**TASK ITEM:** Once the line with "https://www.neusral.com/r?b=DlRpUV (609, 371)" is found, repeat exactly that line and every one after it until the data below ends, including the last line.

Stored items:
---------------
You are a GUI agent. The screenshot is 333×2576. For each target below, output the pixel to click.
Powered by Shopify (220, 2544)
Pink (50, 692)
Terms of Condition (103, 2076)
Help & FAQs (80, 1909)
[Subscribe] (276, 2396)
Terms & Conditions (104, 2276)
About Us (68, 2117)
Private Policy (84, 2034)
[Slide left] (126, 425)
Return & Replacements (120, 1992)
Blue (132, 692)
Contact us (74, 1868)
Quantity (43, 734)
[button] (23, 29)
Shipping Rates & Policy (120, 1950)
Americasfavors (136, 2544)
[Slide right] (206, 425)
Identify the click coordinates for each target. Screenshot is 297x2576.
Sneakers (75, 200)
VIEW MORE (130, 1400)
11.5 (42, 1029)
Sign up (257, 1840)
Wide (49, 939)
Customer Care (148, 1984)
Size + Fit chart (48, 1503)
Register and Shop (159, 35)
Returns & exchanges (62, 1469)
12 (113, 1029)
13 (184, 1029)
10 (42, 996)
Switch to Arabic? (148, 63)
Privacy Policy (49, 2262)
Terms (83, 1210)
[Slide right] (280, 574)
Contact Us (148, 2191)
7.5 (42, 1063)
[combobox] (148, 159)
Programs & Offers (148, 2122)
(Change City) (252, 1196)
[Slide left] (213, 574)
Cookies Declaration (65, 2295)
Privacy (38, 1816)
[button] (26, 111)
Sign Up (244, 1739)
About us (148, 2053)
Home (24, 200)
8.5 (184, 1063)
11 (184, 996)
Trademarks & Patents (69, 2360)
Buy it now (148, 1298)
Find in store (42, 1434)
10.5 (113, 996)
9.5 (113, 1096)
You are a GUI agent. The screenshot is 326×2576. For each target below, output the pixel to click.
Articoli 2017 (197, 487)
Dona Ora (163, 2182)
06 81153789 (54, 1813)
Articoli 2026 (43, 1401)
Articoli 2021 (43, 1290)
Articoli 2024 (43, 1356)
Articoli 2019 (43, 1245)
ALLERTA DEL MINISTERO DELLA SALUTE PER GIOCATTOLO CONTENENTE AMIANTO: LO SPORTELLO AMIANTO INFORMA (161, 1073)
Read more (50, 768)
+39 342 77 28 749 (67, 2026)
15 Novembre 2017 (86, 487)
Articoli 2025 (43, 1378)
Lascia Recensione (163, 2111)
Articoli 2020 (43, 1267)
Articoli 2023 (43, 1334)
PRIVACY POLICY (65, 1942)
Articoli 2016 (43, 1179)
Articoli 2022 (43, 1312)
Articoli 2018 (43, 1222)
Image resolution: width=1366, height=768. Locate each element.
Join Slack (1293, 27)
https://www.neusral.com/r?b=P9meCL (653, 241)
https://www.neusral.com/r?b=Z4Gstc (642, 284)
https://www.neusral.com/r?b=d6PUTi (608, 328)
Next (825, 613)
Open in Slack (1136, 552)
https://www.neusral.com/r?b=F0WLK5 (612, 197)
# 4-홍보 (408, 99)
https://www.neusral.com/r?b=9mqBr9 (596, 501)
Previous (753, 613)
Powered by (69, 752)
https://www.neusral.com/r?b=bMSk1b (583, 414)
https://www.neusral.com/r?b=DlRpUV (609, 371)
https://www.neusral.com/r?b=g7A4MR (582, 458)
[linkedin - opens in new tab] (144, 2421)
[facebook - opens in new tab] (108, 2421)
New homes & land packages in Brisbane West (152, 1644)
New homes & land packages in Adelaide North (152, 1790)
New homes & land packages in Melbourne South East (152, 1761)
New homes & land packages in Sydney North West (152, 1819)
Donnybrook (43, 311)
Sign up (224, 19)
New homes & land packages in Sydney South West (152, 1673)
---------------
**WORKED SOLUTION:**
https://www.neusral.com/r?b=DlRpUV (609, 371)
https://www.neusral.com/r?b=g7A4MR (582, 458)
[linkedin - opens in new tab] (144, 2421)
[facebook - opens in new tab] (108, 2421)
New homes & land packages in Brisbane West (152, 1644)
New homes & land packages in Adelaide North (152, 1790)
New homes & land packages in Melbourne South East (152, 1761)
New homes & land packages in Sydney North West (152, 1819)
Donnybrook (43, 311)
Sign up (224, 19)
New homes & land packages in Sydney South West (152, 1673)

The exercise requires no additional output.